The Message will be invoked when a message is ready to be delived, e.g as a result of a Broadcaster#broadcast operation. The annotation's attributes available are:

  • `encoders': A list of Encoder that will be used to encode the annotated method return's value. The returned value of an annotated Message's method will be broadcasted to all resources associated with the Broadcaster associated with this annotated classes. For example, you can use the Jackson JSON library to encode the returned value into a String or Bytes or any Object:
@Message(encoders = {AuthorMessageToBytesEncoder.class}, decoders = {JacksonEncoder.class})
public AuthorMessage authorMessage(Author message) {
    ...
    return new AuthorMessage(...);
}

Encoders can be chained, e.g the returned value of an Encoder can be used as an input for the next defined Encoder.

  • `decoders': A list of Decoder used to decode a broadcasted messages into an object matching the method's signature. For example, you can use the Jackson JSON library to decode the broadcasted message:
@Message(decoders = {JacksonEncoder.class})
public void authorMessage(Author message) {
    ...
}
@Message(decoders = {JacksonEncoder.class})
public void userMessage(UserMessage message) {
    ...
}

Decoders can be chained, e.g the returned value of an Decoder can be used as an input for the next defined Decoder. You can annotate several methods with the Message annotation.

@DeliverTo

Any @Ready or @Message method can indicate to Atmosphere how the returned value should be dispatched with @DeliverTo annotation:

@Ready
@DeliverTo(DeliverTo.DELIVER_TO.BROADCASTER) // default is resource
public String ready() {
    ...
}

@Message
@DeliverTo(DeliverTo.DELIVER_TO.RESOURCE) // default is broadcaster
public String message() {
    ...
}

The returned value of the an annotated method can be dispatched to the resource itself (default for @Ready), to all the broadcasters associated with that resource (default for @Message), or to all created Broadcasters.

@Disconnect

The Disconnect will be invoked when the client disconnects, e.g close the connection, when a network outage happens or when a proxy closes the connection. Annotated method needs to take the form of:

@Disconnect
public void disconnected(AtmosphereResourceEvent r) {...}

You can only annotate a single method with this annotation.

@Resume

The Resume will be invoked when the connection is resumed.
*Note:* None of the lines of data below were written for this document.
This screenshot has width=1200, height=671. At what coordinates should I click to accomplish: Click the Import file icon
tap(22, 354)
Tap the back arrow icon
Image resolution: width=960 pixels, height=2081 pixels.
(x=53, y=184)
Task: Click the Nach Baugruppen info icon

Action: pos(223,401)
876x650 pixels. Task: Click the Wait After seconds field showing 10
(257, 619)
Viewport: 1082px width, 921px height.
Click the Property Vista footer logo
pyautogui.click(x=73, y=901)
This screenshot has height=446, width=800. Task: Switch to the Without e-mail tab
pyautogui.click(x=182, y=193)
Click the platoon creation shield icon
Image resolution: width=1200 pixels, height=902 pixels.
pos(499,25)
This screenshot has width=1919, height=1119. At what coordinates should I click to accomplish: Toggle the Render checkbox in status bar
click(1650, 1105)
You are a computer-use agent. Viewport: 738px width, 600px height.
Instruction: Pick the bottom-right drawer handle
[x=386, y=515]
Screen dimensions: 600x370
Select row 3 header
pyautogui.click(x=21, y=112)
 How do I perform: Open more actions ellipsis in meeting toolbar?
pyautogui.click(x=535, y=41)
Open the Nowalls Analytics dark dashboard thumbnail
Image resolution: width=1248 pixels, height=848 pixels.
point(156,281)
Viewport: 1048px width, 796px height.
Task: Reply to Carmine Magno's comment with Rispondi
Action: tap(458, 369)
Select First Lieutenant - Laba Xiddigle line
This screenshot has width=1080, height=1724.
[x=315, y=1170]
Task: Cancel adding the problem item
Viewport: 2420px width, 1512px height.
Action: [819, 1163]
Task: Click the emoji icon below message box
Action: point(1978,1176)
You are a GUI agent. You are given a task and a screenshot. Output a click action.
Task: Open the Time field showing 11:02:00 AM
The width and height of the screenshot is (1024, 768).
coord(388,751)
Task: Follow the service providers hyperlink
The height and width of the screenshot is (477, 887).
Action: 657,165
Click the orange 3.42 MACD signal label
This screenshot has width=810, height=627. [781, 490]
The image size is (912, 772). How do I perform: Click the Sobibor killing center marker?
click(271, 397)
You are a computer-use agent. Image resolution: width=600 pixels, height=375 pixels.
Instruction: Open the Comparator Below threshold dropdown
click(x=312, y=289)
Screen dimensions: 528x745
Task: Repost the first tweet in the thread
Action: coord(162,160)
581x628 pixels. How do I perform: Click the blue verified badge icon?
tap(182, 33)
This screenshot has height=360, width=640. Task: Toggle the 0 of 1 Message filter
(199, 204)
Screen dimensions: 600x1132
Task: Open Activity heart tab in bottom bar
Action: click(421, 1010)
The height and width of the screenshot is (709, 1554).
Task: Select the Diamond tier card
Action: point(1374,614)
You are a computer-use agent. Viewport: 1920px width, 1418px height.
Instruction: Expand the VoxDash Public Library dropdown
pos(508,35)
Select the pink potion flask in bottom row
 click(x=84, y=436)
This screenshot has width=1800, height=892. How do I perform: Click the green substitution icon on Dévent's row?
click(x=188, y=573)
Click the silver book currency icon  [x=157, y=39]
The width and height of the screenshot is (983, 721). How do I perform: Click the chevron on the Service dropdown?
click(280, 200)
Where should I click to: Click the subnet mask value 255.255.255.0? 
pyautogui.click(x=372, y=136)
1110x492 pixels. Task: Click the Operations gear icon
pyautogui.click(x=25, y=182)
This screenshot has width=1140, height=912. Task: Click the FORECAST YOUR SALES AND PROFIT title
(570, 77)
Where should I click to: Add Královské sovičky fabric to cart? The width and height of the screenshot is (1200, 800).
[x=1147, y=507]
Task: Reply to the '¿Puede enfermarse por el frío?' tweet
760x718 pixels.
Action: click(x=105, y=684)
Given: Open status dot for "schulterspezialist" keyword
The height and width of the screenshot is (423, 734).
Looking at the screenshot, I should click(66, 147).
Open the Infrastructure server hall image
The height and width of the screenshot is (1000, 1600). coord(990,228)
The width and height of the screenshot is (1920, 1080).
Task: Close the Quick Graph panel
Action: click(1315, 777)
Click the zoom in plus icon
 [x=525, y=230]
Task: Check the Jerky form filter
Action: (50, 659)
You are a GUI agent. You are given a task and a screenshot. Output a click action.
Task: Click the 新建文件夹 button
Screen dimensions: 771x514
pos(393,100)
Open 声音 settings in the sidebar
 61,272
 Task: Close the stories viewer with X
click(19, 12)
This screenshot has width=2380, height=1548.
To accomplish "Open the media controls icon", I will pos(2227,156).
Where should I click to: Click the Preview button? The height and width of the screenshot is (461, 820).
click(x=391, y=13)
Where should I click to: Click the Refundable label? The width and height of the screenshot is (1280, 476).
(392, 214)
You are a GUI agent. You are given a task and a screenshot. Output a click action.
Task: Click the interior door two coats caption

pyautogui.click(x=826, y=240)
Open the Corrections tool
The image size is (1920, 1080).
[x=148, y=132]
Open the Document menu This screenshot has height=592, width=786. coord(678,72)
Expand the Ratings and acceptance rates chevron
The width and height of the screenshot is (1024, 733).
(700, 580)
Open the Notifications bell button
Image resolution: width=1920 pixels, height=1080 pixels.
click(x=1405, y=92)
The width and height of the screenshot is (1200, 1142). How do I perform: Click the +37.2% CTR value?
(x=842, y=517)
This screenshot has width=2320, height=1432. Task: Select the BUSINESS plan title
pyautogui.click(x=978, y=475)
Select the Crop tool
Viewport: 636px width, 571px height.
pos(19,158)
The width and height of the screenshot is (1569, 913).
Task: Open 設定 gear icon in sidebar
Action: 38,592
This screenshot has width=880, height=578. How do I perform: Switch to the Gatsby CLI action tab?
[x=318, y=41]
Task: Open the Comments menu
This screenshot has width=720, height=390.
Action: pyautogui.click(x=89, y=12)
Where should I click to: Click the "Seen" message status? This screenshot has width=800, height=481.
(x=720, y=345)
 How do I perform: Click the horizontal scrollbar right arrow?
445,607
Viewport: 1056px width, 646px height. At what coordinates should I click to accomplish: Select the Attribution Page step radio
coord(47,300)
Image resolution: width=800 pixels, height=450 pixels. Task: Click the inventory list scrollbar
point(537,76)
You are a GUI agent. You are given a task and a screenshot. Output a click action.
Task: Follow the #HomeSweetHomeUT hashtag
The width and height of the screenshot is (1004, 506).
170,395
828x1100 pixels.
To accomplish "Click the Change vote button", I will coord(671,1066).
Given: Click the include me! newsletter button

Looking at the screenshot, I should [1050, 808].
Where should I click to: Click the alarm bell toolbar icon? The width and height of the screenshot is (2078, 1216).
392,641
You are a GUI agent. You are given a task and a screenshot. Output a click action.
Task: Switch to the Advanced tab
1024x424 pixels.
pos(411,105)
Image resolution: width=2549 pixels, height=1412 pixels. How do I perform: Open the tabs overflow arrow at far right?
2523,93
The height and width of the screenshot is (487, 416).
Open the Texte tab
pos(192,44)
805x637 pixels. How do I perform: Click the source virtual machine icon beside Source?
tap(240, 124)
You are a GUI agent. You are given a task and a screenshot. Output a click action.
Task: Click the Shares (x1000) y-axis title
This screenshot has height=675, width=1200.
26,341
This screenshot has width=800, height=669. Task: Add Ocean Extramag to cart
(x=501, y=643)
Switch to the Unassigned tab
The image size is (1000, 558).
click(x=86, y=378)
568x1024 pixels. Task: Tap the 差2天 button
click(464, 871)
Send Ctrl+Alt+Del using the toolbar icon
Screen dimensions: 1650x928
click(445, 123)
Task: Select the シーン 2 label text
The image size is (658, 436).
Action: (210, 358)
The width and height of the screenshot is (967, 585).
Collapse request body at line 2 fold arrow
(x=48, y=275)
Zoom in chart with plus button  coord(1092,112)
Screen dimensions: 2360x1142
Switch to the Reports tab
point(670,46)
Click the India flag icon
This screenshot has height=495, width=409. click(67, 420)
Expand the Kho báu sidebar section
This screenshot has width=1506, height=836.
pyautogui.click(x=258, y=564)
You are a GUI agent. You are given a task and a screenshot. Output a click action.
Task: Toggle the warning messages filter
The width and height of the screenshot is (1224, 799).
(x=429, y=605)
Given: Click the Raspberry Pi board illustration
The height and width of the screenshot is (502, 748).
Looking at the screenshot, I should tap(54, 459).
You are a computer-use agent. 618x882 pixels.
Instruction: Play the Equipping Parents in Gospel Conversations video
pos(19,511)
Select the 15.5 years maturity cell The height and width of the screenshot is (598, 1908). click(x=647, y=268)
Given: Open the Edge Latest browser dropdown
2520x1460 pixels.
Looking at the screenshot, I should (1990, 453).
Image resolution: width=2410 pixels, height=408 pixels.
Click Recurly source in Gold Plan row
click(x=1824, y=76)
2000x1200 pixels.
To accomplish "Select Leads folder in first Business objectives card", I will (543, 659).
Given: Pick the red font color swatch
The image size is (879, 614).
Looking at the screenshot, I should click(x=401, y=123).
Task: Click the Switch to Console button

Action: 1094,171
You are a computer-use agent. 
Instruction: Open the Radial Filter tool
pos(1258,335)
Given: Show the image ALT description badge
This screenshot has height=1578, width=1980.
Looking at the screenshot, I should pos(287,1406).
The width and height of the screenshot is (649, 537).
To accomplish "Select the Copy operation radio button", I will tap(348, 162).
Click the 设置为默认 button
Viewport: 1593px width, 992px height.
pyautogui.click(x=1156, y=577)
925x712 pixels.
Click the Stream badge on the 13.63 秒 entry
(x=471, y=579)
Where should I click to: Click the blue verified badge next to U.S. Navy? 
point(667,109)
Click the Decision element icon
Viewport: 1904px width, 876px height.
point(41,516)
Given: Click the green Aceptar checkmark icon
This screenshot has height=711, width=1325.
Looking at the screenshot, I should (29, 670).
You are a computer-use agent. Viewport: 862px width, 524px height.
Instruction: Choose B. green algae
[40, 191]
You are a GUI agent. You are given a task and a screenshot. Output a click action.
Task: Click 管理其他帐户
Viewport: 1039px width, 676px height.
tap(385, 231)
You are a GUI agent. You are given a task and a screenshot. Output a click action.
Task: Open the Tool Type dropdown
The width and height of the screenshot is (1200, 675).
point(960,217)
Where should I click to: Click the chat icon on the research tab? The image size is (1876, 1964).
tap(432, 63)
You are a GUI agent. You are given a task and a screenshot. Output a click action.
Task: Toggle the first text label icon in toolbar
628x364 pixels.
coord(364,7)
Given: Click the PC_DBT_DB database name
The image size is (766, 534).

This principally happens with the long-polling transport. Annotated method needs to take the form of:

@Resume
public void onResume(AtmosphereResourceEvent r) {...}

You can only annotate a single method with this annotation.

Other Methods Scope Annotations available

@Get:

The Get will tell the framework to dispatch HTTP GET to the annotated method. Annotated method needs to take the form of:

@Get
public void onGet(AtmosphereResource r) {...}

You can only annotate a single method with this annotation.

@Post:

The Post will tell the framework to dispatch HTTP POST to the annotated method. Annotated method needs to take the form of:

@Post
public void onPost(AtmosphereResource r) {...}

You can only annotate a single method with this annotation.

@Delete:

The Delete will tell the framework to dispatch HTTP DELETE to the annotated method. Annotated method needs to take the form of:

@Delete
public void onDelete(AtmosphereResource r) {...}

You can only annotate a single method with this annotation.

@Put:

The Put will tell the framework to dispatch HTTP PUT to the annotated method. Annotated method needs to take the form of:

@Put
public void onPut(AtmosphereResource r) {...}

You can only annotate a single method with this annotation.